The Office of Campus and Student Life may be an undergraduate’s greatest advocate, and its recent growth and increased prominence on campus under the leadership of Kimberly Goff-Crews has been more than welcome to students. However, unfortunately timed personnel changes and the failure to rapidly carry out a contingency plan could put the department’s forward momentum in jeopardy and leave student activities to suffer.
As the Maroon reported over break, and in a University e-mail sent to students yesterday, Goff-Crews announced that she will be vacating her position at the end of this academic year. She will be accepting a similar position at Yale University, her alma mater. This news alone is grounds for concern. Over the past four years Goff-Crews presided over the completion of the South Campus Residence Hall and Dining Commons, the growth of programs seeking to better serve the multicultural and LGBTQ populations, and a comprehensive revamping of student care options for health and mental wellness. Goff-Crews also played a role in creating the official University policy regarding financial aid for undocumented immigrants—sidestepping the University’s policy against making political statements in an honorable effort to support its own students.
Additionally, she has worked hard to engage with students: Her quarterly meetings alongside President Robert Zimmer and the occasional op-ed piece she pens for the Maroon have made her one of the most visible administrators on campus.

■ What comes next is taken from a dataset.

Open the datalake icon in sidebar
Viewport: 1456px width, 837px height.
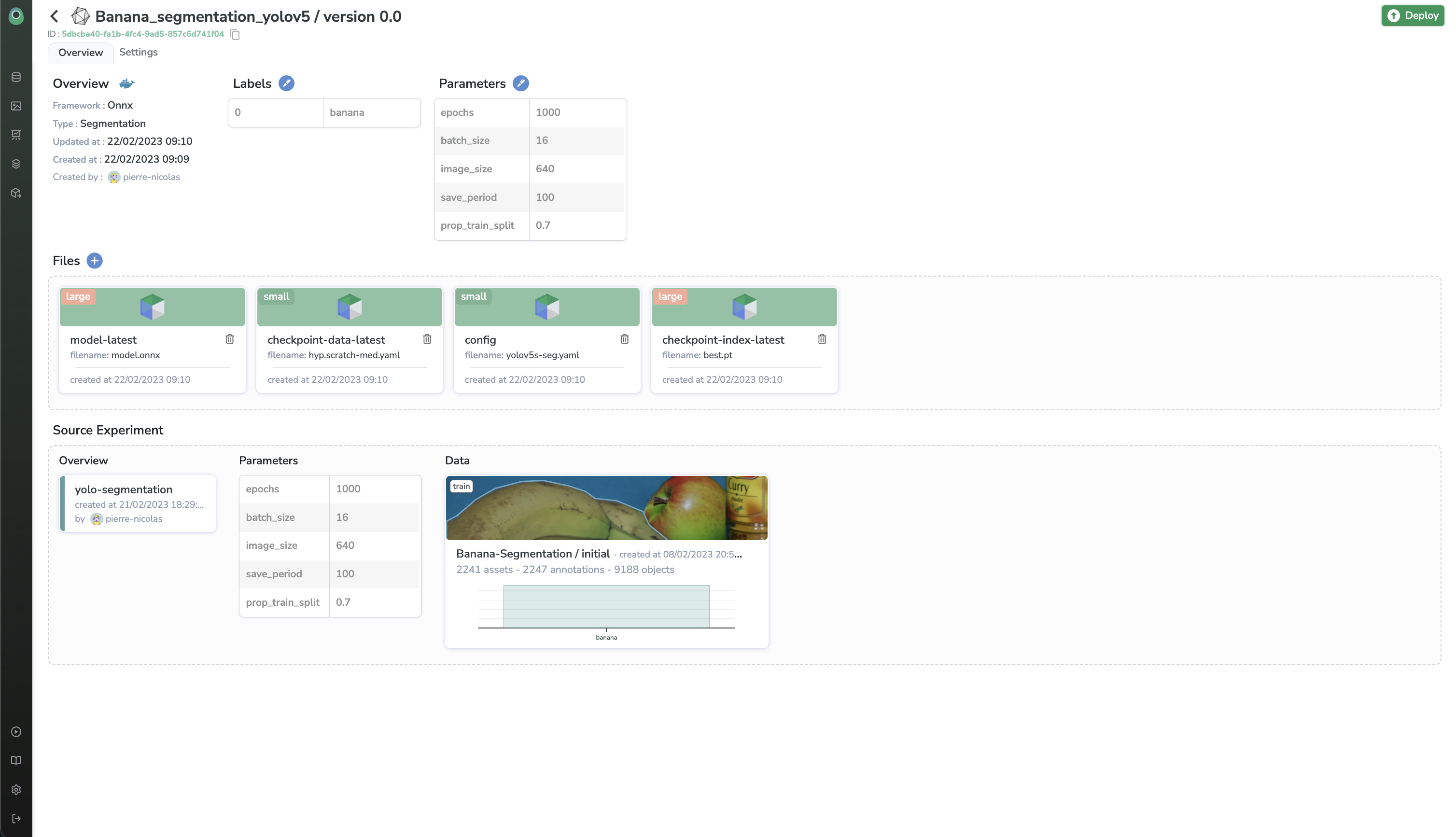(16, 77)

But the timing of Goff-Crews’s resignation could not have been worse. Sharlene Holly recently stepped down as Director of ORCSA after the Office of Campus and Student Life announced the creation of a new Director of Student Life position, which will oversee ORCSA in the future. However, that position has not yet been filled, leaving the Reynolds Club without a 10-year director who was also one of the most visible administrators on campus. This is in addition to the many adviser positions in ORCSA that have been left vacant in an unusual period of transitional flux.

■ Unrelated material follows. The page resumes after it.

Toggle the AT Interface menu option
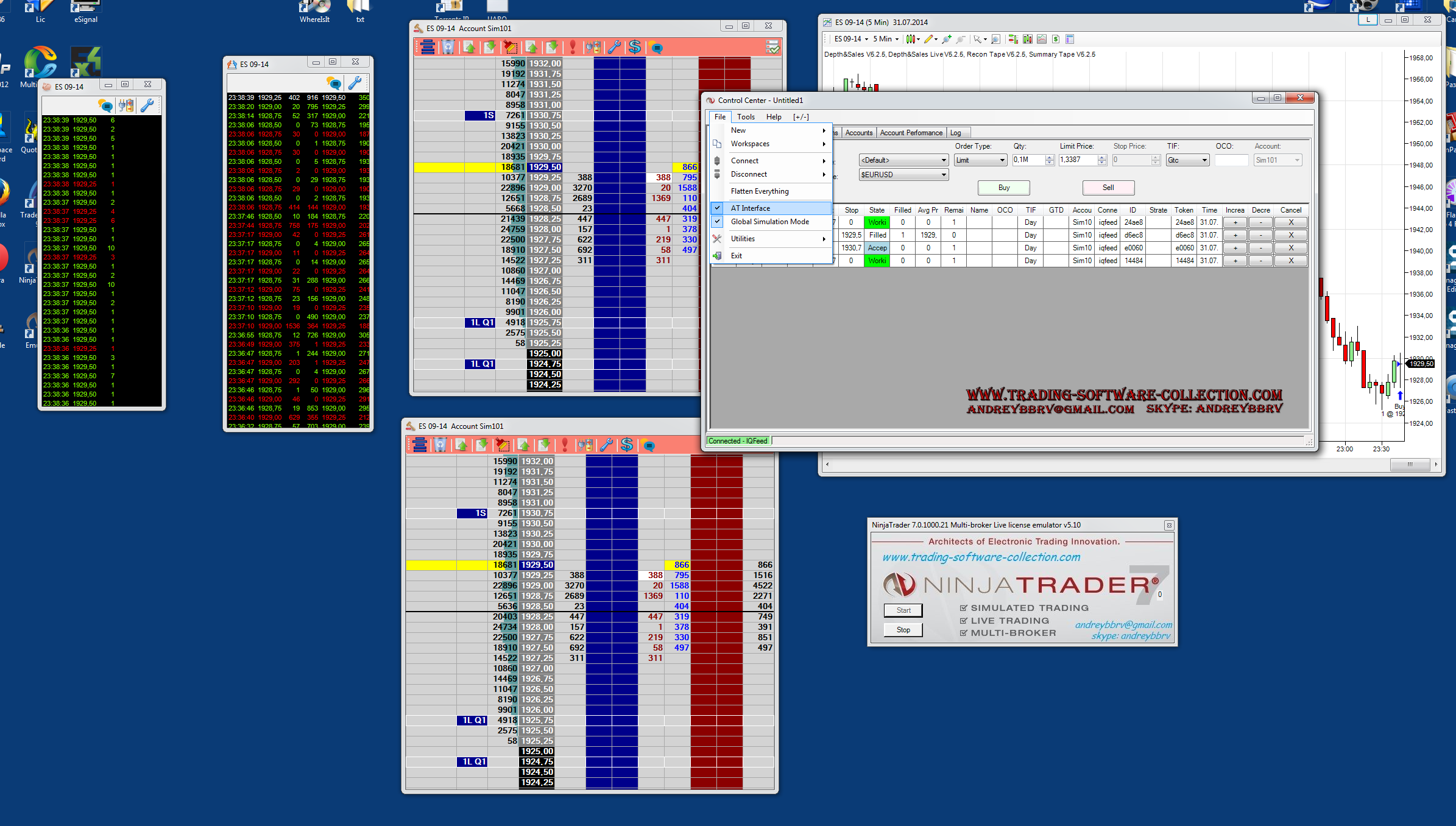 click(x=750, y=208)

Although the Office of Campus and Student Life intends to improve student services in the long-run, this hectic transition will undoubtedly hurt student activities in the short-term and current students are the ones who will likely see a step-down from the improvements introduced in Goff-Crews’s leadership. To at least limit the effects of the transition, the University should quickly launch a search for a replacement and put her in place before summer in order to shadow Goff-Crews. Additionally, the Office of Campus and Student Life should focus on filling positions at ORCSA and place as much emphasis on the present as it does on the future.
The Editorial Board consists of the Editor-in-Chief, Viewpoints Editors, and an additional Editorial Board member.